Task statement — Transcribe the data exactly, stopping after the "The width and height of the screenshot is (1568, 781)." line.

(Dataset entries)
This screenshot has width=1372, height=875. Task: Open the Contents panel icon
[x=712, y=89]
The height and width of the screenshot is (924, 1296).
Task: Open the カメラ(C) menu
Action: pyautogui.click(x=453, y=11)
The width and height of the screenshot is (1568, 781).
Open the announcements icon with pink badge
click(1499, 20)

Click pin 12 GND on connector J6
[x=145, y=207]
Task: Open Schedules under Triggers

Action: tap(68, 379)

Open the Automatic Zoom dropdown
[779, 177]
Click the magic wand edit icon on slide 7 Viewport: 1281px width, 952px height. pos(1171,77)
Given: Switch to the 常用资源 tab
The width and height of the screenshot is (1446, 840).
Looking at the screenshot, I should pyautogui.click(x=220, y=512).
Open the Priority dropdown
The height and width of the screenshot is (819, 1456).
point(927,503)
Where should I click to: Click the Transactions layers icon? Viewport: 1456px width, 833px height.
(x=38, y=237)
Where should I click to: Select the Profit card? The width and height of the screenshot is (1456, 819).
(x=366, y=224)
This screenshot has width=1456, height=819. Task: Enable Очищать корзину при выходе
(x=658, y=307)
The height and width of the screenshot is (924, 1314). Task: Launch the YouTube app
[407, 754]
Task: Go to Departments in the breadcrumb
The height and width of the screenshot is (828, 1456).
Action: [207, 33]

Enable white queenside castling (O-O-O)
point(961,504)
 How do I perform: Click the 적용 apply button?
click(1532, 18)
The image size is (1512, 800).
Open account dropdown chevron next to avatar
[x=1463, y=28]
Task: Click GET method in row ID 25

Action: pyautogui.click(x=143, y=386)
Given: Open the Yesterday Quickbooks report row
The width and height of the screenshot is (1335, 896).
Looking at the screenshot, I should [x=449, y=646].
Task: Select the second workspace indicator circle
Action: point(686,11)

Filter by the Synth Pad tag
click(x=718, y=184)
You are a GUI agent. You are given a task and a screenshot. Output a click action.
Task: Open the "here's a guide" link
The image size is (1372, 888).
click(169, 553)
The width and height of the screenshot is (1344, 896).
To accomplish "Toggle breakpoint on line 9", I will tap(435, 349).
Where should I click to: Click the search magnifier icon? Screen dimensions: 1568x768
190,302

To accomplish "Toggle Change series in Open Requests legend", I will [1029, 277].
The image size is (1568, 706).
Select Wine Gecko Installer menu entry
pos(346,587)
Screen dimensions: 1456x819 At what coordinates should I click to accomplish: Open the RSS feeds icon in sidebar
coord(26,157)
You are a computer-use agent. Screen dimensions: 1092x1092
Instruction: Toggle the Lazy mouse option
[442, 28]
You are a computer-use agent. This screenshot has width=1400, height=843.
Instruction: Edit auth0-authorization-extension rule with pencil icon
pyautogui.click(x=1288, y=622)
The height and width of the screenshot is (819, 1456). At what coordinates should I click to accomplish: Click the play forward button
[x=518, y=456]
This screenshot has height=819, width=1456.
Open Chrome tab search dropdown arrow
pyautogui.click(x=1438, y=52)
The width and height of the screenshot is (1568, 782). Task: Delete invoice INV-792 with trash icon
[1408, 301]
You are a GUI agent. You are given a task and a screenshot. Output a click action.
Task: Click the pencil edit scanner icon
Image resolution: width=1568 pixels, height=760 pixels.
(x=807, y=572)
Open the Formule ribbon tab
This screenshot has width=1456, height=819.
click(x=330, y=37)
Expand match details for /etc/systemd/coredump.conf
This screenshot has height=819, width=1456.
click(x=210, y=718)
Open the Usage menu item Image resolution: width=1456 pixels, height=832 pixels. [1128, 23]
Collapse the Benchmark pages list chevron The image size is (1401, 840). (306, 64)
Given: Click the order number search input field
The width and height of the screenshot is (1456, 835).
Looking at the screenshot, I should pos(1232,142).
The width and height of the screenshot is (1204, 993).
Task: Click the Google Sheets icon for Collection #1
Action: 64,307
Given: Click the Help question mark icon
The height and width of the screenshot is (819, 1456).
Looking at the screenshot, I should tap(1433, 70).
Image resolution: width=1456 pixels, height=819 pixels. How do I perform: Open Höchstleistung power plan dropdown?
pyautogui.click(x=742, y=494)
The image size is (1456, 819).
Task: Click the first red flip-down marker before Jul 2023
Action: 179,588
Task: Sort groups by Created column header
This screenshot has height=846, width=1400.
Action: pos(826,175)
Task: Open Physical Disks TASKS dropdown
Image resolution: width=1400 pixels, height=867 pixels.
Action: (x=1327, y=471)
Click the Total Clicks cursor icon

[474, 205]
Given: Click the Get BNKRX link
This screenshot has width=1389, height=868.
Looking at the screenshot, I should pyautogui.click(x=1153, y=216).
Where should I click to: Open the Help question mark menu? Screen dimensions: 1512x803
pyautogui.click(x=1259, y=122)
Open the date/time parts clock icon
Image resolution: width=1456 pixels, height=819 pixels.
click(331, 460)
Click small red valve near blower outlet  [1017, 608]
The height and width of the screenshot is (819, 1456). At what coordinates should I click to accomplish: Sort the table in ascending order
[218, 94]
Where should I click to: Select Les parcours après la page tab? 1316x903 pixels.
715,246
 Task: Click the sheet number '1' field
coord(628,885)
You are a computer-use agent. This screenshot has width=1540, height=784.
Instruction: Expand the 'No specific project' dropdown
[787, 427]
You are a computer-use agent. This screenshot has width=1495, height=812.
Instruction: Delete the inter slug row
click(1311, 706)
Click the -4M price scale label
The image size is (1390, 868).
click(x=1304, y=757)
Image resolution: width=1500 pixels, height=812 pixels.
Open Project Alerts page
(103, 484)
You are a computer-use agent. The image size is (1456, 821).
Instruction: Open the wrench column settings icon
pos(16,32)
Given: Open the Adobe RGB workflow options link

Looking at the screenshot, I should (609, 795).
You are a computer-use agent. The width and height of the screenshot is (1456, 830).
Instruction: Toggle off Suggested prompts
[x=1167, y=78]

Solution to this task —
This screenshot has width=1372, height=875. Task: Open the Contents panel icon
[x=712, y=89]
The height and width of the screenshot is (924, 1296).
Task: Open the カメラ(C) menu
Action: pyautogui.click(x=453, y=11)
The width and height of the screenshot is (1568, 781).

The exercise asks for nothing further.